Ist die Rückkehr von Luka Jovic vom Tisch?

Höchstwahrscheinlich ja. Die Aussagen von Sportvorstand Fredi Bobic, der das Thema am Mittwoch in der Bild-Zeitung vom Tisch fegte, sind eindeutig. "Da ist gar nichts dran", sagte er. Und auch Trainer Hütter machte nicht den Eindruck, als stünde der verlorene Sohn mit Sporttasche und Eintracht-Trainingsanzug vor der Tür. Klar ist aber auch: Dass an der Sache "gar nichts dran" war, stimmt nicht. Jovic, der bei Real Madrid aktuell keine Chance hat, wollte (und will?) zur Eintracht.
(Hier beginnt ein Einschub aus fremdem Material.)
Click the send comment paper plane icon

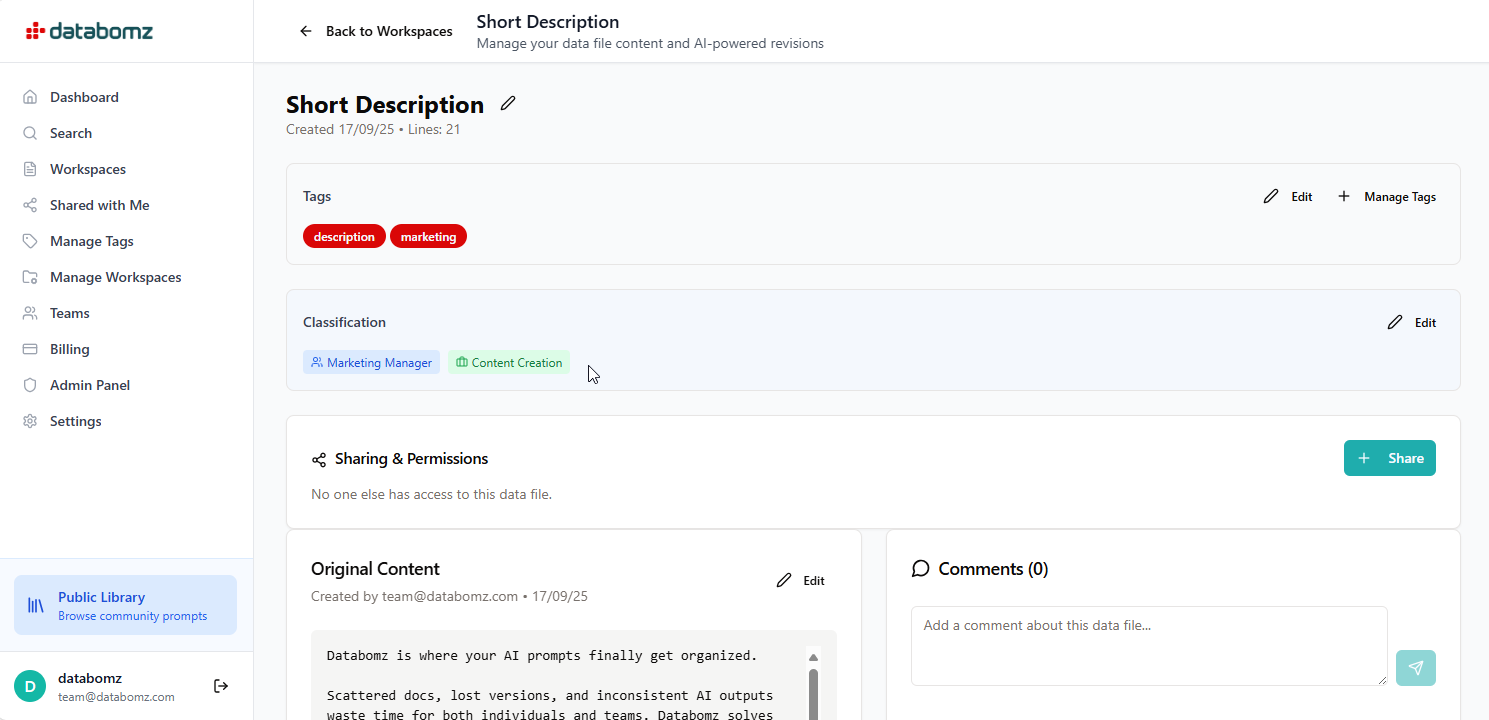1415,668
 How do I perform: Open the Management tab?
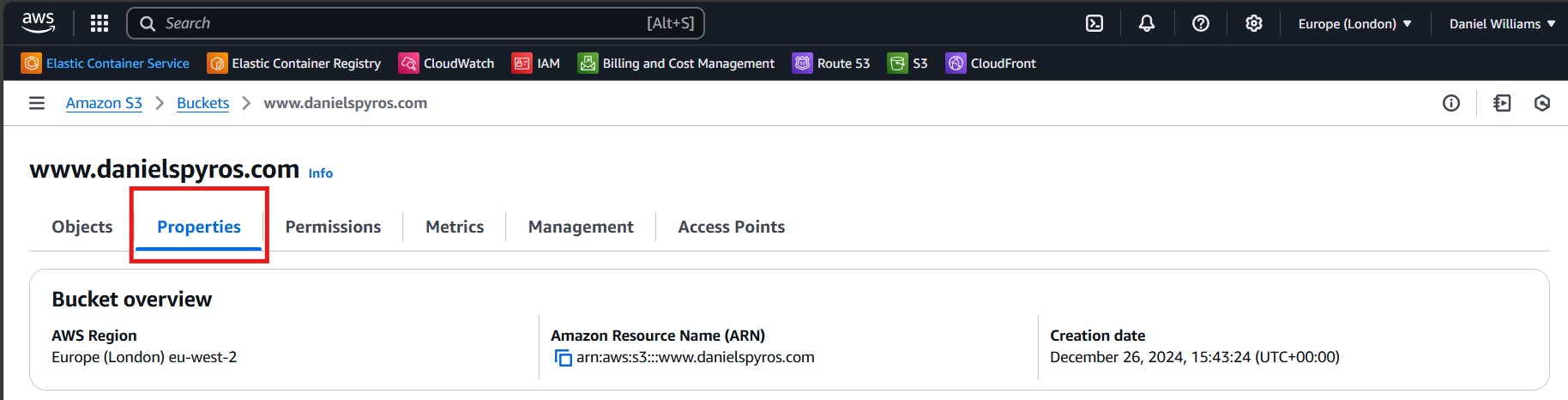(581, 227)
"Es ist doch schön, wenn ein Luka Jovic sagt: 'Ich möchte zu Eintracht Frankfurt'", kommentierte Hütter den Beinahe-Coup. Das Problem: Das Gehalt von Jovic liegt außerhalb der Frankfurter Möglichkeiten. "Das ist schwer realisierbar", sagte Hütter und schob nach: "Denke ich mal." Da war sie: Die berühmte Hintertür.
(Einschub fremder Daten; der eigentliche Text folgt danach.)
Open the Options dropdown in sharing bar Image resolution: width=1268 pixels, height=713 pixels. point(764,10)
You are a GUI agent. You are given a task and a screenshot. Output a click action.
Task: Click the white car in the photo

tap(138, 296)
Sollen noch Neuzugänge kommen?

Ganz klar: ja. Bobic und Sportdirektor Bruno Hübner betonten in den vergangenen Wochen zwar immer wieder unisono, dass der Kader auch in der derzeitigen Zusammenstellung stark genug sei. Aus Hütters Mund hörte sich das am Donnerstag aber anders an: "Wenn wir einen guten Tag haben, sind wir in der Lage, jeden zu schlagen. Wenn wir einen nicht so guten Tag haben, tun wir uns schwer." Heißt: Es fehlt individuelle Klasse.

Eine lautstarke Forderung nach Neuzugängen vermied der Österreicher dann zwar wie gewohnt. Sein Wunsch nach Verstärkungen ist trotz einer eher verklausulierten Ausdrucksweise aber klar erkennbar: "Ich bin der Meinung, dass wir in der Lage sein sollten, noch etwas zu tun."

Was darf es denn sein?

"Uns hilft alles, was uns besser macht", formulierte Hütter das überschaubare Anforderungsprofil für die potenziellen Kader-Bessermacher. Was die Eintracht dringend – und nicht erst seit diesem Sommer – benötigt, ist aber ohnehin klar: Kreativität und Tempo in der Offensive. Auf der Rechtsaußen-Position klafft ebenso eine Lücke wie in der Zentrale, auch ein weiterer Stürmer wäre nach dem Abgang von Gonçalo Paciência wünschenswert. "Es wäre schön, mal andere Lösungsansätze im Offensivbereich zu haben", so Hütter. "Ein kreatives Element, flexibel, über außen." Sprich: Weitere Spieler, die neben Filip Kostic und Daichi Kamada für ungewöhnliche Dinge sorgen könnten.

Was ist mit Ajdin Hrustic?

Es wäre wohl keine allzu große Überraschung, wenn Ajdin Hrustic in den kommenden Tagen als nächster Neuzugang bei der Eintracht vorgestellt würde. Offiziell müssen sich die Hessen und Groningen noch auf eine Ablösesumme einigen, das Ziel aller Beteiligten ist aber klar: Hrustic soll kommen. Vollzug wollte Hütter noch nicht vermelden, er erklärte aber vielsagend, den australisch-bosnischen Flügelflitzer schon persönlich getroffen zu haben. "Ich habe ihn kennengelernt", sagte er mit einem Augenzwinkern. Nachtigall, ick hör dir trapsen.

Ajdin Hrustic

Was passiert mit Kevin Trapp?

Apropos: Bleibt Kevin Trapp nun wirklich bei der Eintracht oder zieht es den Nationalkeeper im Transferfrist-Endspurt doch noch nach Rennes, Valladolid oder sonst wohin? Die Gerüchte reißen nicht ab, die endgültige Entscheidung fällt wohl erst am 5. Oktober. Für Hütter ist die Sache jedoch klar: "Ich weiß zu 100 Prozent, dass er hier bleiben will." Na dann.

Und jetzt?

Jetzt steht erst einmal Bundesliga-Alltag und das Auswärtsspiel am Freitag (20.30 Uhr) bei Hertha BSC an. Bis auf Evan N'Dicka, der bestenfalls in einem Monat ins Training zurückkehren soll, sind alle Mann an Bord. Ob es zu einem Auswärtspunkt reicht, bleibt abzuwarten. "Berlin ist speziell in der Offensive sehr, sehr gut besetzt", warnte Hütter. Ein Satz, der auf die Eintracht derzeit nicht zutrifft. Noch nicht.